** Given problem **
Copy the rows from the line containing "You are a GUI" through the end of the rows, including the requests, and multiply every coordinate in the answers by 0.3, rounding to whole numbers with halves rounded up. Leave the pictures out and give only those lines.
═════ Exercise input ═════
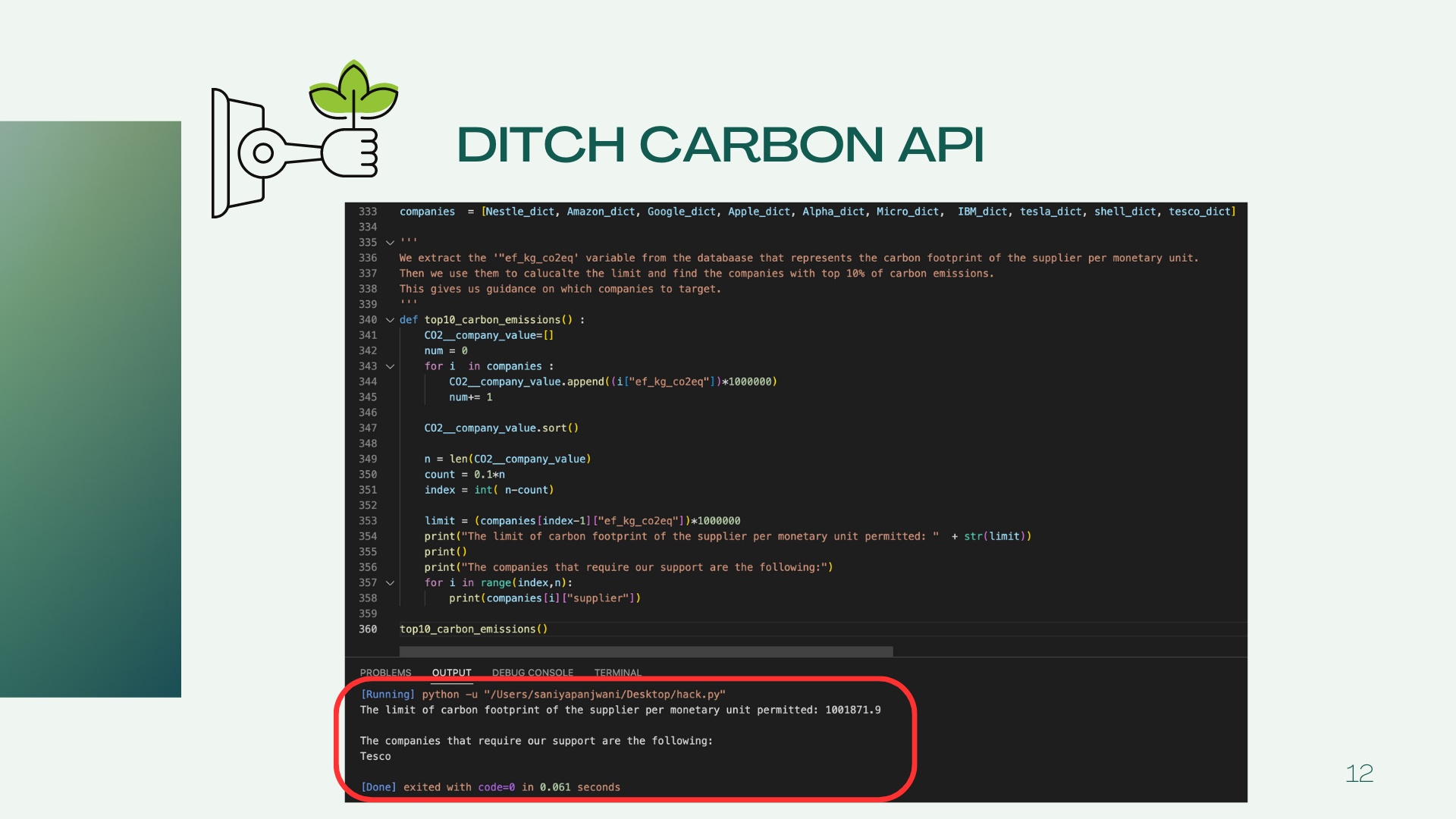Click the Tesco output line
1456x819 pixels.
(x=375, y=757)
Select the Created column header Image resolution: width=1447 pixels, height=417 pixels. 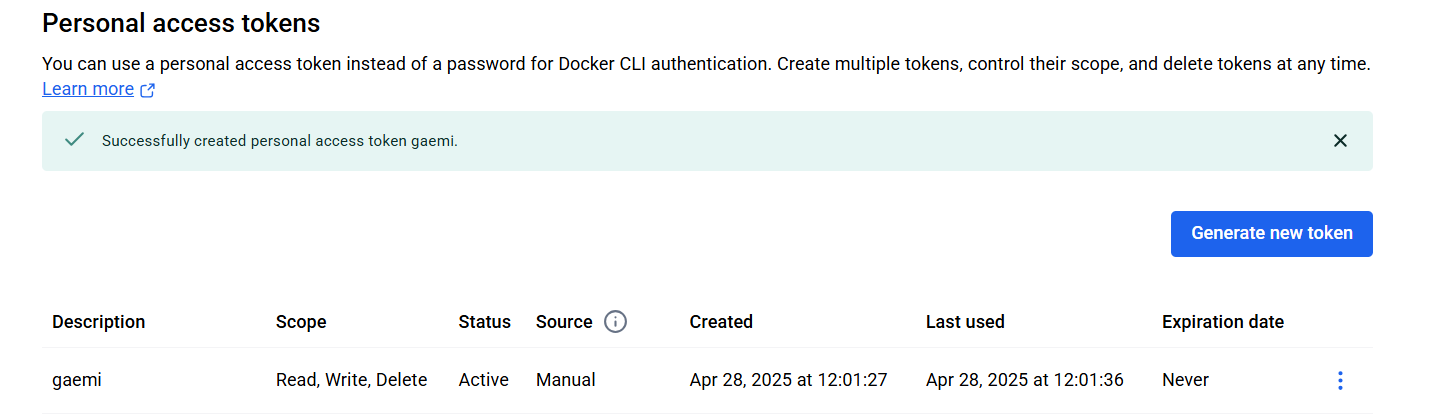pyautogui.click(x=721, y=322)
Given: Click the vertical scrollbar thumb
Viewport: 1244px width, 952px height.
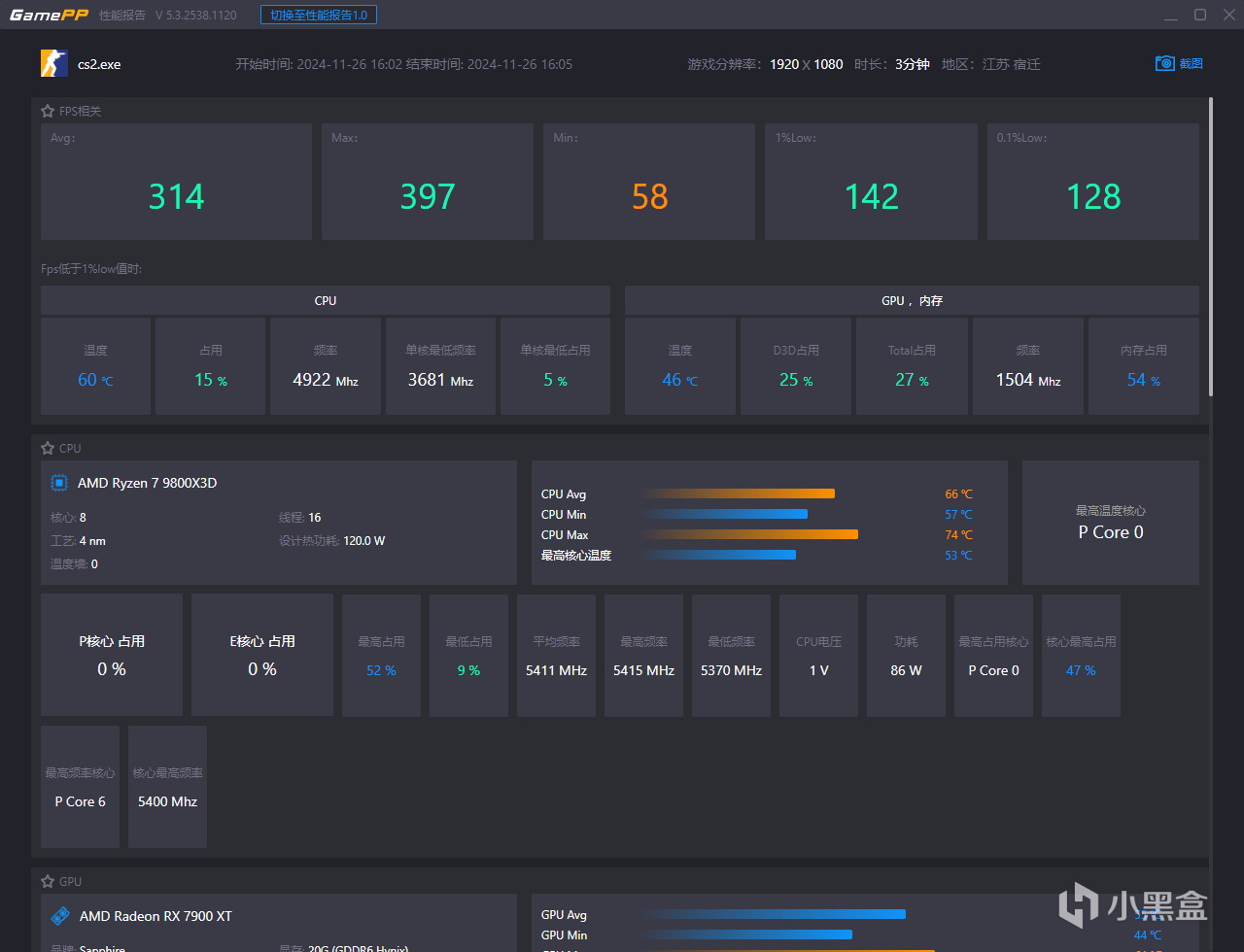Looking at the screenshot, I should tap(1210, 246).
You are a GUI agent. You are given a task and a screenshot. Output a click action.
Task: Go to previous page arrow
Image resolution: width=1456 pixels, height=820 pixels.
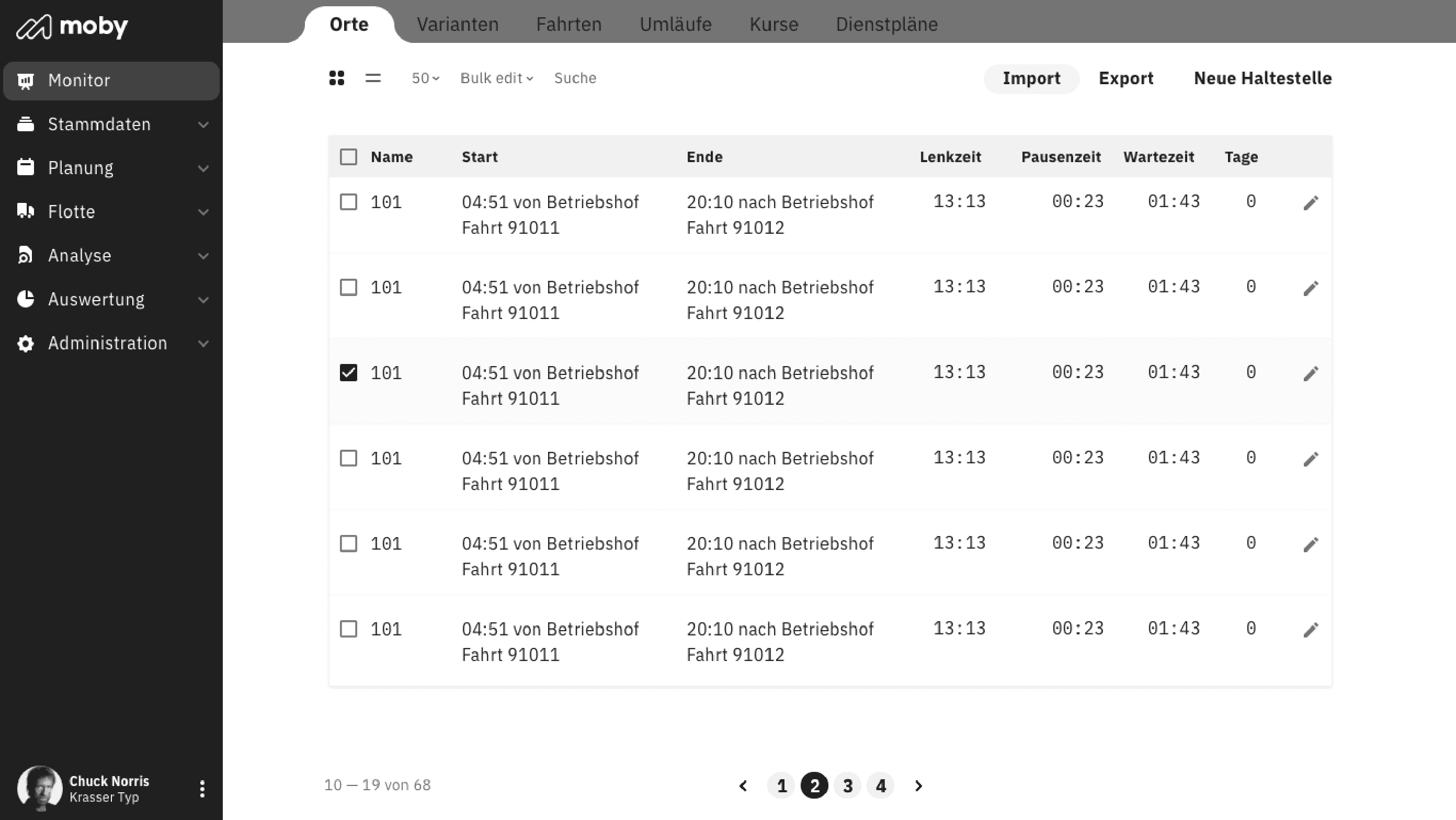click(x=743, y=785)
═════
** Completed task **
You are a GUI agent. You are given a task and a screenshot. Output a click action.
Task: Go to previous page arrow
Image resolution: width=1456 pixels, height=820 pixels.
click(x=223, y=236)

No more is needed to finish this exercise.